Dr. JOSEPH PRIESTLEY thus supplements Mr. Seymore’s statements:
“In Popish churches the first thing that we are struck with is a vessel of what is called _holy water_, into which those who enter dip their fingers, and then mark their foreheads with the sign of the cross. This holy water, there can be no doubt, came from the _lustral water_ of the pagans, as, indeed, learned Catholics allow. This water was also placed at the entrance of the heathen temples, and those who entered were sprinkled with it.”[133]
CONYERS MIDDLETON attests the pagan origin of holy water:
“The next thing that will of course strike one’s imagination is their use of holy water; for nobody ever goes in or out of a church but is either sprinkled by the priest, who attends for that purpose on solemn days, or else serves himself with it from a vessel, usually of marble, placed just at the door, not unlike to one of our baptismal fonts. Now, this ceremony is so notoriously and directly transmitted to them from paganism, that their own writers make not the least scruple to own it. The Jesuit la Cerda, in his notes on a passage of Virgil, where this practice is mentioned, says: ‘Hence was derived the custom of Holy Church to provide purifying or holy water at the entrance of their Churches.’ ‘_Aquaminarium_ or _Amula_,’ says the learned Montfaucon, ‘was a vase of holy water, placed by the Heathen at the entrance of their Temples to sprinkle themselves with.’ The same vessel was by the Greeks called περιῤῥαντήριον; two of which, the one of gold, the other of silver, were given by Crœsus to the Temple of Apollo at Delphi; and the custom of sprinkling themselves was so necessary a part of all their religious offices, that the method of excommunication seems to have been by prohibiting to offenders the approach and use of the holy water-pot. The very composition of this holy water was the same also among the Heathens, as it is now among the Papists, being nothing more than a mixture of salt with common water; and the form of the sprinkling brush, called by the ancients _aspersorium_ or _aspergillum_ (which is much the same with what the priests now make use of), may be seen in bas-reliefs, or ancient coins, wherever the insignia, or emblems of the Pagan priesthood, are described, of which it is generally one.

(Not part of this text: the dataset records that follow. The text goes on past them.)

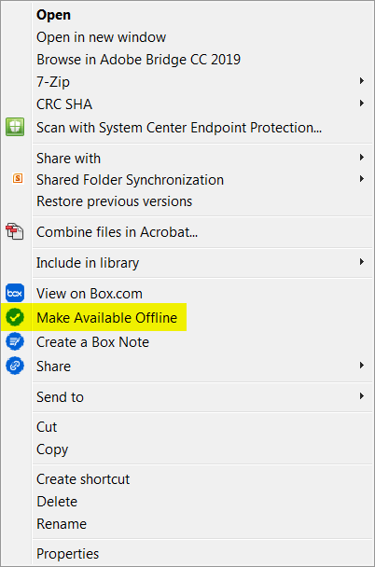The width and height of the screenshot is (375, 567).
Task: Choose the Copy menu entry
Action: [52, 449]
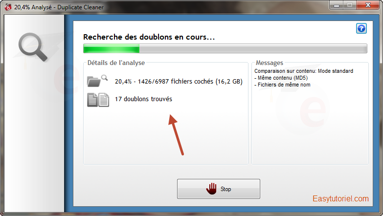Click the green filled portion of progress bar
This screenshot has width=383, height=216.
tap(112, 48)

“Palatina, in his lives of the popes, and other authors, ascribes the institution of this holy water to Pope Alexander the First; who is said to have lived about the year of Christ 113; but it could not have been introduced so early, since, for some ages after, we find the primitive fathers speaking of it as a custom purely heathenish, and condemning it as impious, and detestable. Justin Martyr says that it was invented by demons, in imitation of the true baptism signified by the Prophets, that their votaries might also have their pretended purifications by water; and the Emperor Julian, out of spite to the Christians, used to order the victuals in the markets to be sprinkled with holy water, on purpose either to starve, or force them to eat what by their own principles they esteemed polluted.

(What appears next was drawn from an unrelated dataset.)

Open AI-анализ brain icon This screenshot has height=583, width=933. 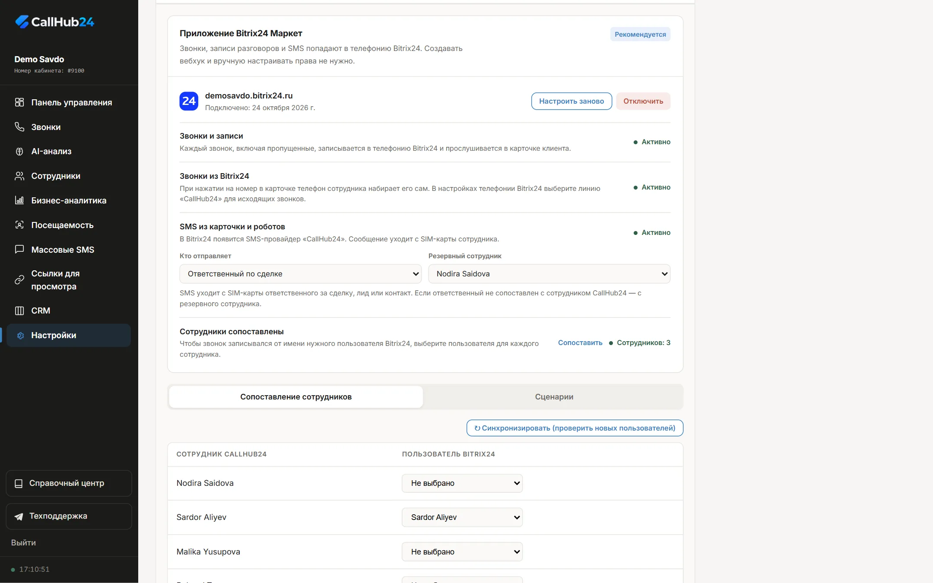(x=19, y=151)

“Thus we see what contrary notions the Primitive and Romish Church have of this ceremony: the first condemns it as superstitious, abominable, and irreconcilable with Christianity; the latter adopts it as highly edifying and applicable to the improvement of Christian piety: the one looks upon it as the contrivance of the Devil to delude mankind; the other as the security of mankind against the delusions of the Devil. But what is still more ridiculous than even the ceremony itself, is to see their learned writers gravely reckoning up the several virtues and benefits, derived from the use of it, both to the soul and the body; and to crown all, producing a long roll of miracles, to attest the certainty of each virtue, which they ascribe to it. Why may we not, then, justly apply to the present people of Rome what was said by the Poet of its old inhabitants, for the use of this very ceremony?
“‘Ah, easy Fools, to think that a whole Flood Of water e’er can purge the Stain of Blood!’ Ovid, _Fasti_, ii., 45.”[134]
Mr. Middleton wrote as a polemist against Romanism, and hence he took especial pains to apply these facts to that system of Christianity exclusively. Such an application is manifestly unjust, since baptism was fully corrupted before the formal establishment of the Papacy, and many corrupt elements are yet retained in Protestantism. Mr. Middleton’s suggestion that men were debarred from the use of holy water as a punishment is sustained by the following from ÆSCHINES. In his speech against Ctesiphon he said:
“Now the said law-giver (Solon) excludes as well the fearful, and him that refuses to serve in war, as him that deserts his rank in battle, from the privilege of holy lustration, and from the assembly of the people.”[135]
The magical virtues which Christians came to ascribe to holy water are essentially identical with those which the pagans attributed to it. Mr. Seymore, whom we have already quoted, gives a catalogue of the uses and virtues of holy water, which he found in the chapel of St. Carlo Borromeo at Rome. Similar virtues are still attributed to it by modern Catholics.[136] The catalogue is as follows:
“Holy water possesses much usefulness when Christians sprinkle themselves with it with due reverence and devotion. The Holy Church proposes it as a remedy and assistant in many circumstances, both spiritual and corporeal, but especially in these following:
“_Its spiritual usefulness._
“1. It drives away devils from places and persons.
“2. It affords great assistance against fears and diabolical illusions.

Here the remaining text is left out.